Assim como corremos nas ruas [...], corremos dentro de nós. Na meta, a distância e o peso desta maratona interior serão tão importantes como os quilômetros destas ruas [...].”  
(PEIXOTO, 2008, p. 144).

        E, como numa quaresma, corri o restante da prova em introspecção total. Conversava comigo mesma, tentando vencer o joelho que doía e o medo de não conseguir terminar a prova. 

Imaginei este dia durante todas as vezes em que tive esperança: [...]. Tinha esperança, imaginava este dia e acreditava que não iria ter medo; repetia mil vezes para dentro de mim próprio: não irei ter medo, não irei ter medo [...].” (PEIXOTO, 2008, p. 89).

           Mas eu tive medo...

        O sol abriu novamente, mas só consegui sair da minha “quaresma cinzenta”, livrar-me do meu medo, quando faltavam apenas dois quilômetros para terminar a maratona. Até então, fui levando quilômetro a quilômetro numa negociação constante do físico com a mente. Quando cheguei ao quilômetro 40, vi que ainda conseguiria superar meu tempo em maratonas. Então, foi como se anunciasse uma páscoa para mim. Sem saber como, tive forças para fazer os quilômetros finais com mais vontade de superação.  Ali, entre uma caminhada e outra a cada quilômetro que se completava, atravessei a linha de chegada. Conheci Salvador pelas solas de meus pés. Conheci mais a mim mesma pela vitória da mente sobre o corpo.

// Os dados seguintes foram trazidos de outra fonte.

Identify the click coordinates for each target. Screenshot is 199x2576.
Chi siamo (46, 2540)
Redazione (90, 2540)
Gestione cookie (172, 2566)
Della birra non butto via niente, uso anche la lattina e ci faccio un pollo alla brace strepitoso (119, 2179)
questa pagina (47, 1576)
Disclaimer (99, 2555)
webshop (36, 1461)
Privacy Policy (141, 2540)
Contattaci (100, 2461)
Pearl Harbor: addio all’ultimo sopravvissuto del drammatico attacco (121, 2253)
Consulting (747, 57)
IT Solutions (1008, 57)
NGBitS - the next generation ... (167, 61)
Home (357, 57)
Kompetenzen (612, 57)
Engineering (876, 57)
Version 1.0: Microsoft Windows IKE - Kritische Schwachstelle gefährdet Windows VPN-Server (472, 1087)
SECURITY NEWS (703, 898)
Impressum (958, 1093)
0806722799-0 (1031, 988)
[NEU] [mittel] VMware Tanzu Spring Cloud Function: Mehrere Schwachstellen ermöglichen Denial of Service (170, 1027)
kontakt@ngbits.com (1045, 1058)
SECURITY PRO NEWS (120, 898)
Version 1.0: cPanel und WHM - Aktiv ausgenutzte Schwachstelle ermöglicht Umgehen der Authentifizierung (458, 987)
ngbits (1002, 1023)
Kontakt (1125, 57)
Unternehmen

"Porque a minha vontade tem o tamanho de uma lei da terra. Porque a minha força determina a passagem do tempo. Eu quero. Eu sou capaz de lançar um grito para dentro de mim, que arranca árvores pelas raízes, que explode veias em todos os corpos, que trespassa o mundo. Eu sou capaz de correr através desse grito, à sua velocidade, contra tudo o que se lança para me deter, contra tudo o que se levanta no meu caminho, contra mim próprio. Eu quero. Eu sou capaz (...). Porque a minha vontade me regenera, faz-me nascer, renascer..." (PEIXOTO, 2008, p. 205).


Referência completa do livro de onde as citações foram retiradas: PEIXOTO, José Luís. Cemitério de pianos. Rio de Janeiro: Record, 2008.